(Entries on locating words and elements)
※ ※ ※

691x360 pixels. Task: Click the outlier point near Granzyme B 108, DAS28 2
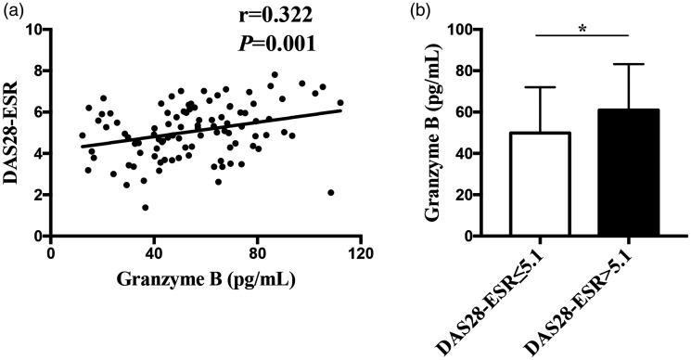coord(331,193)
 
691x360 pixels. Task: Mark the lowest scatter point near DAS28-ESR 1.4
coord(146,208)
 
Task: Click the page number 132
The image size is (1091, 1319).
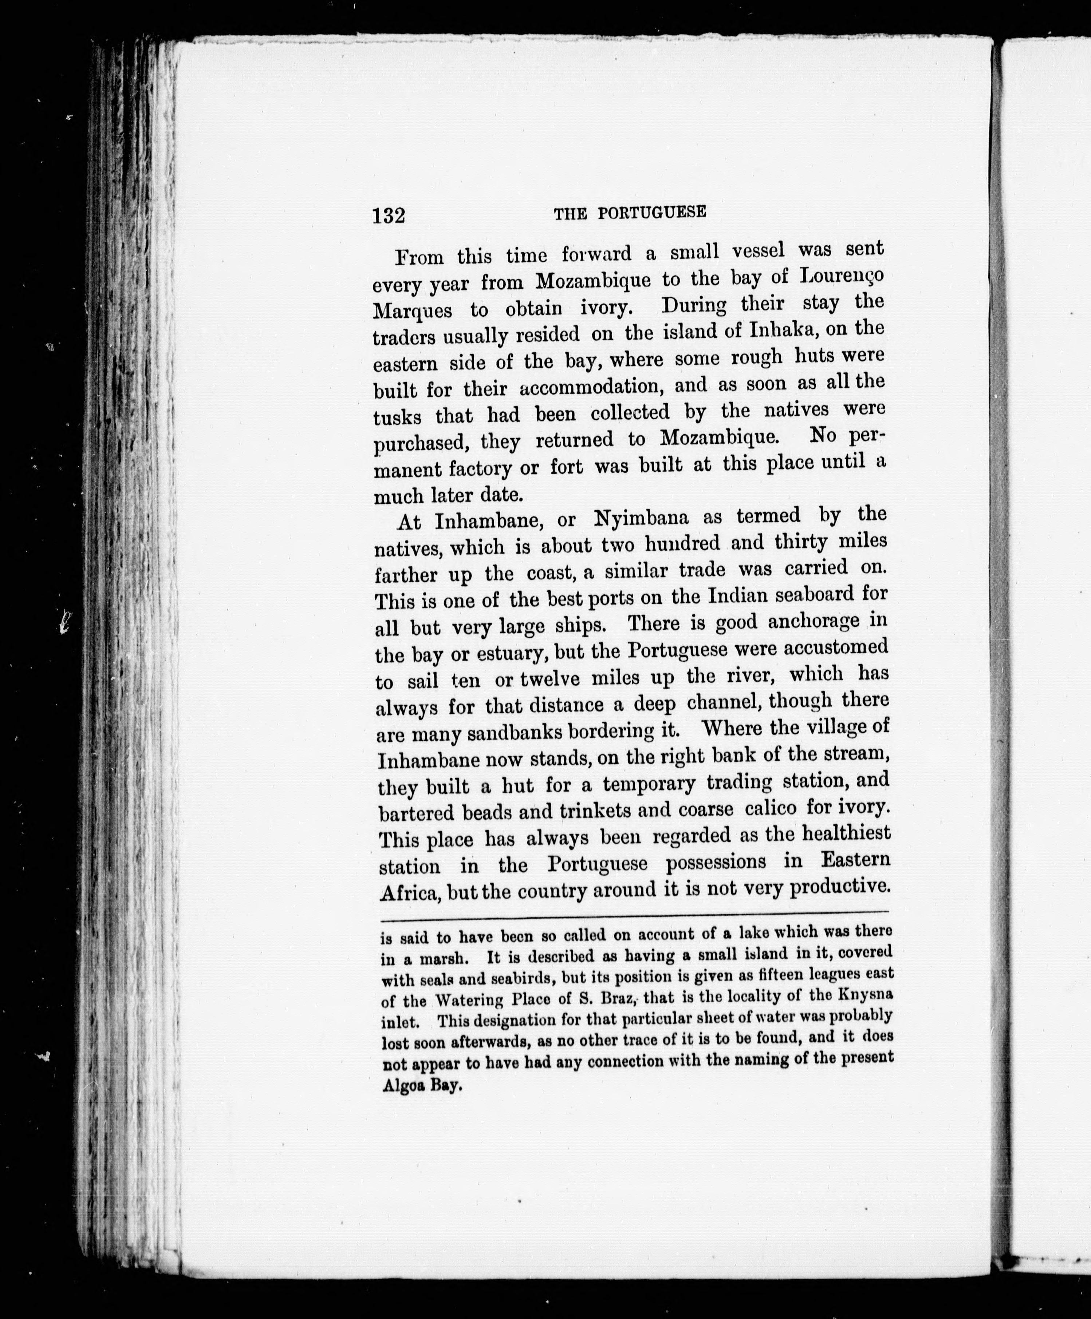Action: tap(389, 215)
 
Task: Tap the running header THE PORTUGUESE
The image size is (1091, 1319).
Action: tap(630, 213)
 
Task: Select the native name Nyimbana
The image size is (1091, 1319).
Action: tap(641, 519)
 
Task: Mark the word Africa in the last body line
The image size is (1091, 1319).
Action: tap(409, 892)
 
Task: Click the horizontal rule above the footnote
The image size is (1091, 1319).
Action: tap(635, 912)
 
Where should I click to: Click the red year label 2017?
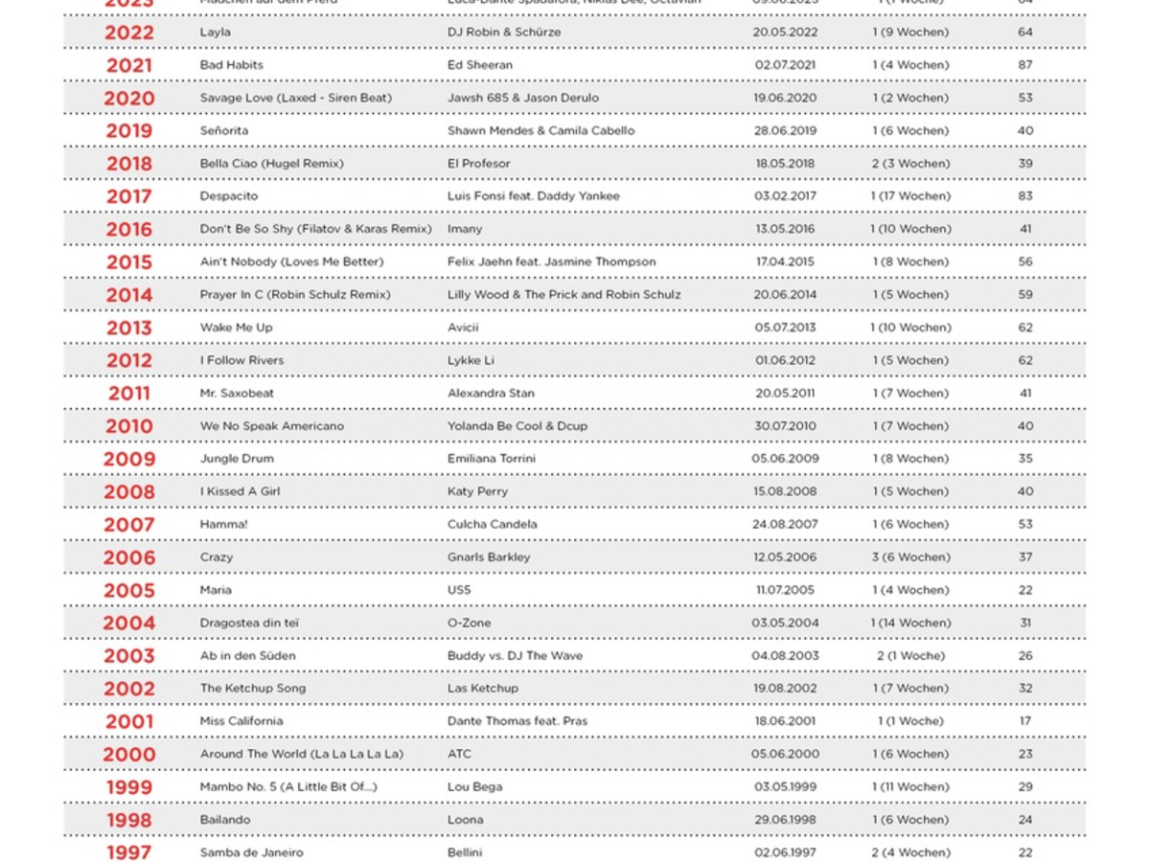coord(128,196)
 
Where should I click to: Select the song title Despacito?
coord(229,196)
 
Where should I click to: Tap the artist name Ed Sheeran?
coord(480,65)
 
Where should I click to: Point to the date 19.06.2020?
coord(785,98)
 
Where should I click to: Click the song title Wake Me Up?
coord(236,328)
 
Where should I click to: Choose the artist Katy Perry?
coord(477,491)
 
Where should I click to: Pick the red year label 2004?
coord(128,624)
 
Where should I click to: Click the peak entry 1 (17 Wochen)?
coord(910,196)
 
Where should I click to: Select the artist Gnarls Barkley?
coord(489,557)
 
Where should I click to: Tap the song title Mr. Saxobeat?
coord(237,394)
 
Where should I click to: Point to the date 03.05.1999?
coord(785,787)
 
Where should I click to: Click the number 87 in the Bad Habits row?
coord(1025,65)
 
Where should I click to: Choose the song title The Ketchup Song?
coord(253,689)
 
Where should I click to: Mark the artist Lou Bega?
coord(474,787)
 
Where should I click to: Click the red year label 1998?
coord(128,820)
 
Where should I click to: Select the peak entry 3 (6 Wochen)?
coord(910,557)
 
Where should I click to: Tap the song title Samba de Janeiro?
coord(251,852)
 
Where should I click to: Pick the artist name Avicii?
coord(463,328)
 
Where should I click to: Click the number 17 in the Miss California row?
coord(1025,721)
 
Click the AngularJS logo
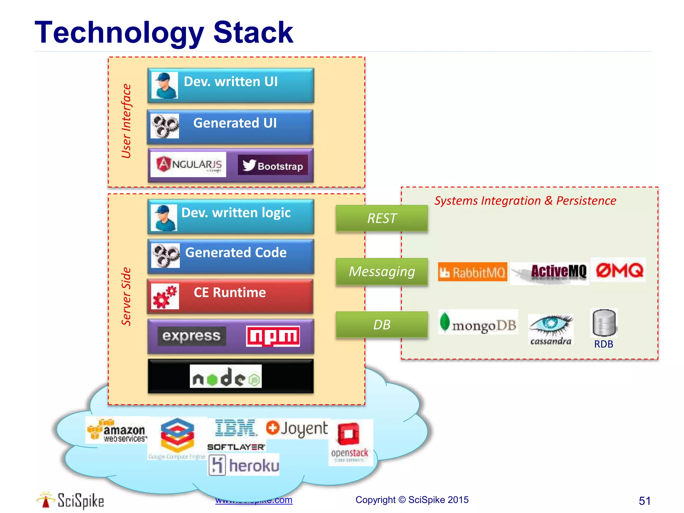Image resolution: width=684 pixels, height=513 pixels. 188,164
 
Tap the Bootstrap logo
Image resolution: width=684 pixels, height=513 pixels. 273,165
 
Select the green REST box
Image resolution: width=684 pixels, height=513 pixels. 381,218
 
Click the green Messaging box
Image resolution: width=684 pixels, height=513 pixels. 381,272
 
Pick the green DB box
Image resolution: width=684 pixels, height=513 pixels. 381,325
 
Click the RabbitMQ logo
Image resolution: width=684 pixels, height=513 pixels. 472,272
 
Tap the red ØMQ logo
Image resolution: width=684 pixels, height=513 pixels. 619,270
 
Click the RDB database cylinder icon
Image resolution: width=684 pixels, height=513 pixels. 604,323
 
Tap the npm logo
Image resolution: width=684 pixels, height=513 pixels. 273,336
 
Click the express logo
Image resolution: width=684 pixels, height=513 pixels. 191,336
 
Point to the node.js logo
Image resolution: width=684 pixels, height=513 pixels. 226,377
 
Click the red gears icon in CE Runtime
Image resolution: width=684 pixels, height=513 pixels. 165,296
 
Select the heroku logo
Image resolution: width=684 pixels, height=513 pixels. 244,465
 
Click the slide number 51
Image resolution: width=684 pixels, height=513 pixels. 644,501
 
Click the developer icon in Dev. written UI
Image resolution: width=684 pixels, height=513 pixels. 164,86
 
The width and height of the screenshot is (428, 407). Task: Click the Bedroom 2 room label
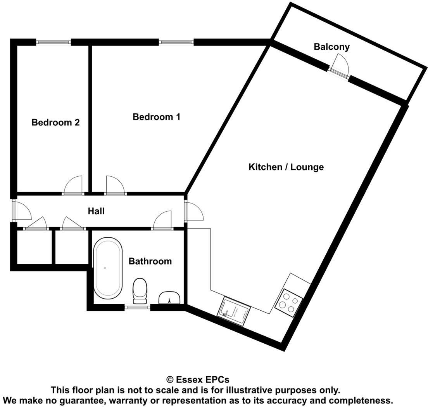pyautogui.click(x=55, y=122)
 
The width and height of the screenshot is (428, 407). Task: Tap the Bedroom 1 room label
pyautogui.click(x=156, y=117)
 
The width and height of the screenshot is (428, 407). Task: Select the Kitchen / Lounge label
pyautogui.click(x=286, y=167)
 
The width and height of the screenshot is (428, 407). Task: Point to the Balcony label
pyautogui.click(x=331, y=47)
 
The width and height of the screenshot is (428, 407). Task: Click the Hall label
pyautogui.click(x=96, y=211)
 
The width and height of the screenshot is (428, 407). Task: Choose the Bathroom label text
pyautogui.click(x=150, y=261)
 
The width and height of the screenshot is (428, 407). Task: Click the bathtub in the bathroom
pyautogui.click(x=108, y=268)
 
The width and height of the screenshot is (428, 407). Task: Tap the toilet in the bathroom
pyautogui.click(x=140, y=290)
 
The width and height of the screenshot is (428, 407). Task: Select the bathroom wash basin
pyautogui.click(x=169, y=297)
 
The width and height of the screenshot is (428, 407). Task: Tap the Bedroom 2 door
pyautogui.click(x=73, y=186)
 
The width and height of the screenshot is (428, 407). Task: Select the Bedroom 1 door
pyautogui.click(x=116, y=186)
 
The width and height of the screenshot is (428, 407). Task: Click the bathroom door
pyautogui.click(x=162, y=221)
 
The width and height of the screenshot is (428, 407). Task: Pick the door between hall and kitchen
pyautogui.click(x=193, y=212)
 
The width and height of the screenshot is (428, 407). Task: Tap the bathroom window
pyautogui.click(x=138, y=307)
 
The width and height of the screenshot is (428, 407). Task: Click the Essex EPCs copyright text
pyautogui.click(x=198, y=379)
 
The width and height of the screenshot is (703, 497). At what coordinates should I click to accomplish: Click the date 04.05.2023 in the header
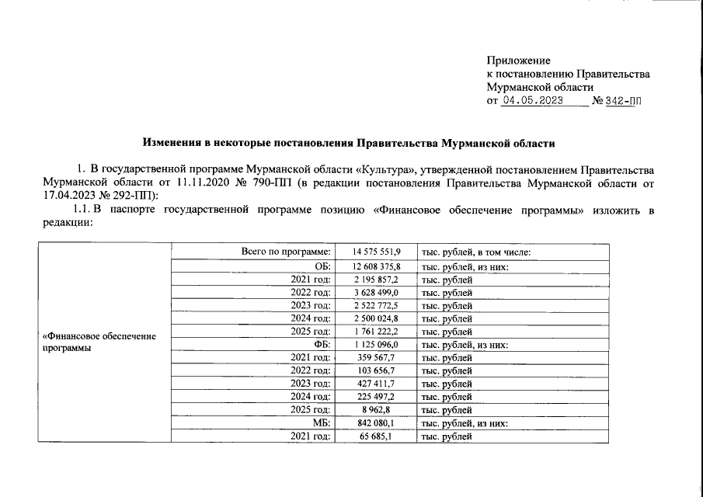pos(536,101)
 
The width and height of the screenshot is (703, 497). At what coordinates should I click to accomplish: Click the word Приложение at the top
pos(518,61)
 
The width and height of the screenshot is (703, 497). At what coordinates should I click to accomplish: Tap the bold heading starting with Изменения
pos(350,143)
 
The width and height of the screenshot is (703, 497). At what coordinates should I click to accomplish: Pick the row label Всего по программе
pos(287,252)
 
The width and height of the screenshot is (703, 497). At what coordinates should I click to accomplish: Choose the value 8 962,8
pos(384,409)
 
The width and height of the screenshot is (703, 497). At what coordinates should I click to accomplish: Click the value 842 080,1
pos(378,422)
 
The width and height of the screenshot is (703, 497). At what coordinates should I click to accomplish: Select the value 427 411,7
pos(378,383)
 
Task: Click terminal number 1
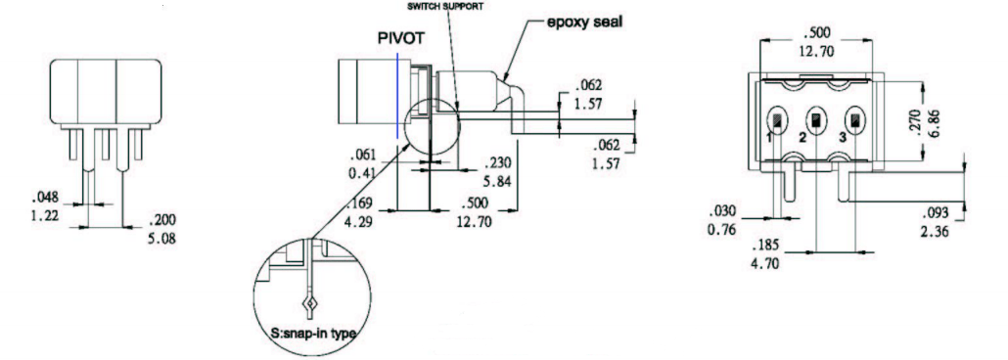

※ ※ ※

> **What is expected**
Recast all of the records above as a numbered list, dropping the blank lines and leaving the pictures out.

> **Exercise output**
1. 691x360 pixels. Task: Click the outlier point near Granzyme B 108, DAS28 2
2. coord(331,193)
3. 691x360 pixels. Task: Mark the lowest scatter point near DAS28-ESR 1.4
4. coord(146,208)
5. Task: Click the page number 132
6. The image size is (1091, 1319).
7. Action: tap(389, 215)
8. Task: Tap the running header THE PORTUGUESE
9. The image size is (1091, 1319).
10. Action: tap(630, 213)
11. Task: Select the native name Nyimbana
12. The image size is (1091, 1319).
13. Action: tap(641, 519)
14. Task: Mark the word Africa in the last body line
15. The image size is (1091, 1319).
16. Action: tap(409, 892)
17. Task: Click the horizontal rule above the footnote
18. The image size is (1091, 1319).
19. Action: tap(635, 912)
20. Where should I click to: Click the red year label 2017?
21. coord(128,196)
22. Where should I click to: Select the song title Despacito?
23. coord(229,196)
24. Where should I click to: Tap the artist name Ed Sheeran?
25. coord(480,65)
26. Where should I click to: Point to the date 19.06.2020?
27. coord(785,98)
28. Where should I click to: Click the song title Wake Me Up?
29. coord(236,328)
30. Where should I click to: Choose the artist Katy Perry?
31. coord(477,491)
32. Where should I click to: Pick the red year label 2004?
33. coord(128,624)
34. Where should I click to: Click the peak entry 1 (17 Wochen)?
35. coord(910,196)
36. Where should I click to: Select the artist Gnarls Barkley?
37. coord(489,557)
38. Where should I click to: Tap the song title Mr. Saxobeat?
39. coord(237,394)
40. Where should I click to: Point to the date 03.05.1999?
41. coord(785,787)
42. Where should I click to: Click the number 87 in the Bad Habits row?
43. coord(1025,65)
44. Where should I click to: Choose the song title The Ketchup Song?
45. coord(253,689)
46. Where should I click to: Mark the artist Lou Bega?
47. coord(474,787)
48. Where should I click to: Click the red year label 1998?
49. coord(128,820)
50. Where should I click to: Select the peak entry 3 (6 Wochen)?
51. coord(910,557)
52. Where should I click to: Tap the song title Samba de Janeiro?
53. coord(251,852)
54. Where should I click to: Pick the artist name Avicii?
55. coord(463,328)
56. Where should I click to: Click the number 17 in the Miss California row?
57. coord(1025,721)
58. Click the AngularJS logo
59. Image resolution: width=684 pixels, height=513 pixels. 188,164
60. Tap the Bootstrap logo
61. Image resolution: width=684 pixels, height=513 pixels. 273,165
62. Select the green REST box
63. Image resolution: width=684 pixels, height=513 pixels. 381,218
64. Click the green Messaging box
65. Image resolution: width=684 pixels, height=513 pixels. 381,272
66. Pick the green DB box
67. Image resolution: width=684 pixels, height=513 pixels. 381,325
68. Click the RabbitMQ logo
69. Image resolution: width=684 pixels, height=513 pixels. 472,272
70. Tap the red ØMQ logo
71. Image resolution: width=684 pixels, height=513 pixels. 619,270
72. Click the RDB database cylinder icon
73. Image resolution: width=684 pixels, height=513 pixels. 604,323
74. Tap the npm logo
75. Image resolution: width=684 pixels, height=513 pixels. 273,336
76. Click the express logo
77. Image resolution: width=684 pixels, height=513 pixels. 191,336
78. Point to the node.js logo
79. Image resolution: width=684 pixels, height=513 pixels. 226,377
80. Click the red gears icon in CE Runtime
81. Image resolution: width=684 pixels, height=513 pixels. 165,296
82. Select the heroku logo
83. Image resolution: width=684 pixels, height=513 pixels. 244,465
84. Click the slide number 51
85. Image resolution: width=684 pixels, height=513 pixels. 644,501
86. Click the developer icon in Dev. written UI
87. Image resolution: width=684 pixels, height=513 pixels. 164,86
88. The width and height of the screenshot is (428, 407). Task: Click the Bedroom 2 room label
89. pyautogui.click(x=55, y=122)
90. The width and height of the screenshot is (428, 407). Task: Tap the Bedroom 1 room label
91. pyautogui.click(x=156, y=117)
92. The width and height of the screenshot is (428, 407). Task: Select the Kitchen / Lounge label
93. pyautogui.click(x=286, y=167)
94. The width and height of the screenshot is (428, 407). Task: Point to the Balcony label
95. pyautogui.click(x=331, y=47)
96. The width and height of the screenshot is (428, 407). Task: Click the Hall label
97. pyautogui.click(x=96, y=211)
98. The width and height of the screenshot is (428, 407). Task: Choose the Bathroom label text
99. pyautogui.click(x=150, y=261)
100. The width and height of the screenshot is (428, 407). Task: Click the bathtub in the bathroom
101. pyautogui.click(x=108, y=268)
102. The width and height of the screenshot is (428, 407). Task: Tap the toilet in the bathroom
103. pyautogui.click(x=140, y=290)
104. The width and height of the screenshot is (428, 407). Task: Select the bathroom wash basin
105. pyautogui.click(x=169, y=297)
106. The width and height of the screenshot is (428, 407). Task: Tap the Bedroom 2 door
107. pyautogui.click(x=73, y=186)
108. The width and height of the screenshot is (428, 407). Task: Select the Bedroom 1 door
109. pyautogui.click(x=116, y=186)
110. The width and height of the screenshot is (428, 407). Task: Click the bathroom door
111. pyautogui.click(x=162, y=221)
112. The width and height of the screenshot is (428, 407). Task: Pick the door between hall and kitchen
113. pyautogui.click(x=193, y=212)
114. The width and height of the screenshot is (428, 407). Task: Tap the bathroom window
115. pyautogui.click(x=138, y=307)
116. The width and height of the screenshot is (428, 407). Task: Click the Essex EPCs copyright text
117. pyautogui.click(x=198, y=379)
118. The width and height of the screenshot is (703, 497). At what coordinates should I click to accomplish: Click the date 04.05.2023 in the header
119. pos(536,101)
120. The width and height of the screenshot is (703, 497). At what coordinates should I click to accomplish: Click the word Приложение at the top
121. pos(518,61)
122. The width and height of the screenshot is (703, 497). At what coordinates should I click to accomplish: Tap the bold heading starting with Изменения
123. pos(350,143)
124. The width and height of the screenshot is (703, 497). At what coordinates should I click to accomplish: Pick the row label Всего по программе
125. pos(287,252)
126. The width and height of the screenshot is (703, 497). At what coordinates should I click to accomplish: Choose the value 8 962,8
127. pos(384,409)
128. The width and height of the screenshot is (703, 497). At what coordinates should I click to accomplish: Click the value 842 080,1
129. pos(378,422)
130. The width and height of the screenshot is (703, 497). At what coordinates should I click to accomplish: Select the value 427 411,7
131. pos(378,383)
132. Task: Click terminal number 1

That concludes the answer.